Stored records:
*-*-*
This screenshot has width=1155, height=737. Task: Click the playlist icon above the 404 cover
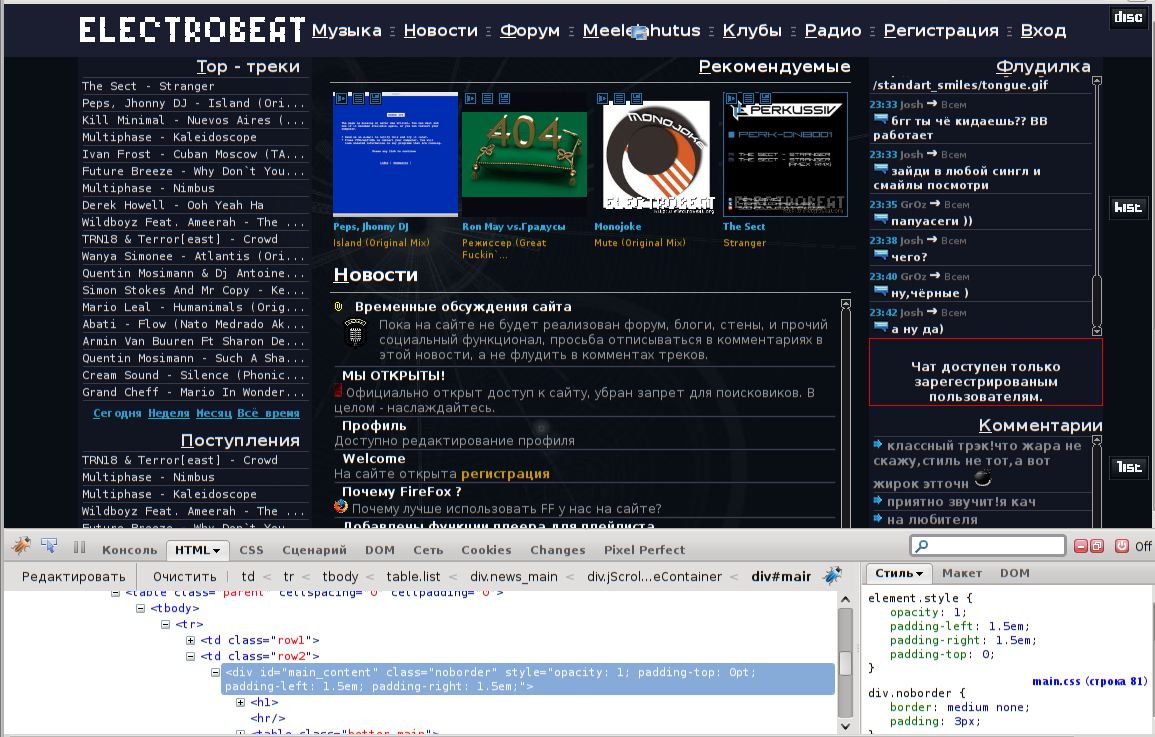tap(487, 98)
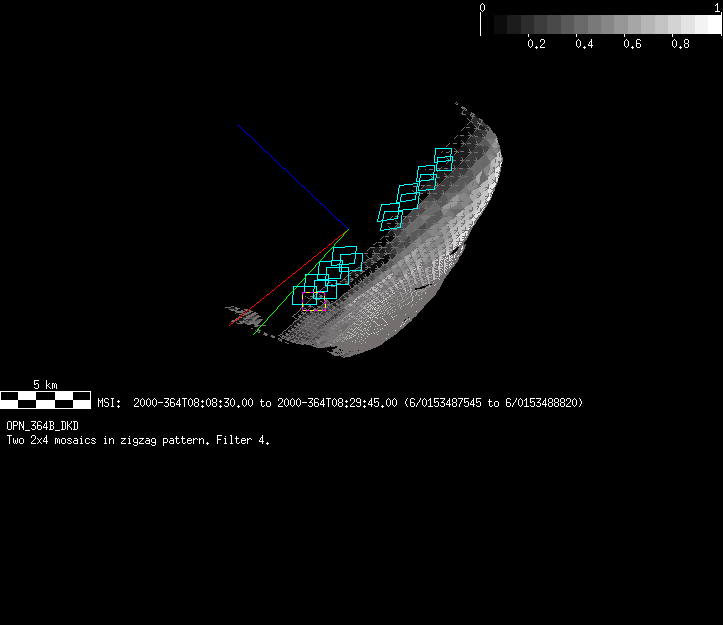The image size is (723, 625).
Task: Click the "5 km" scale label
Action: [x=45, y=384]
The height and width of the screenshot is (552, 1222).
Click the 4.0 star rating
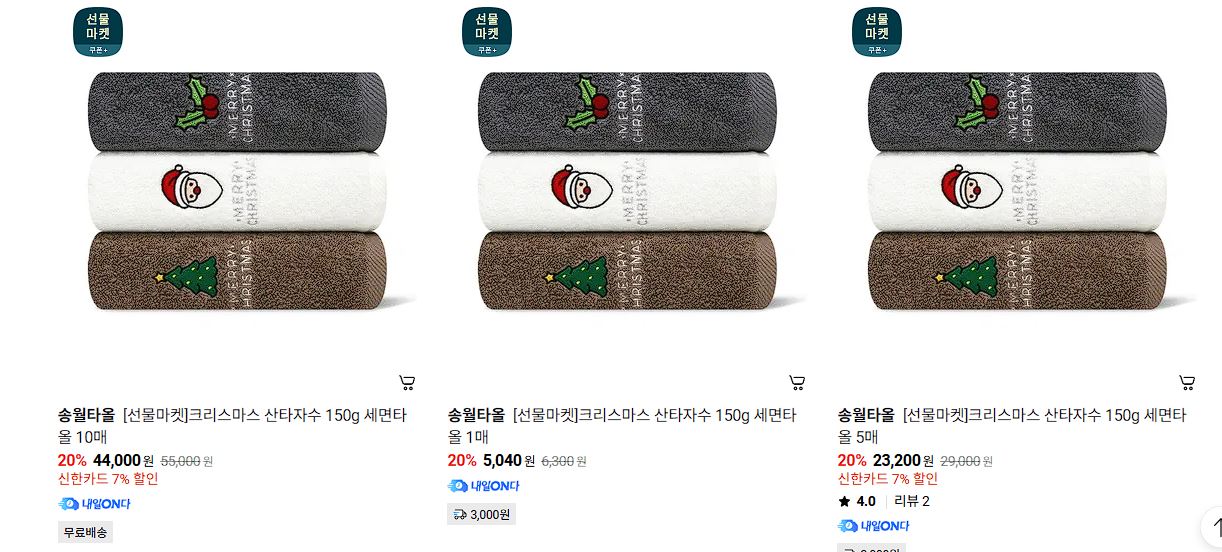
*-*-*
What to do => The data is to be printed again exactly, but without its pictures.

Task response =>
This screenshot has width=1155, height=737. Task: Click the playlist icon above the 404 cover
tap(487, 98)
The image size is (723, 625).
Task: Click the "5 km" scale label
Action: [x=45, y=384]
The height and width of the screenshot is (552, 1222).
Click the 4.0 star rating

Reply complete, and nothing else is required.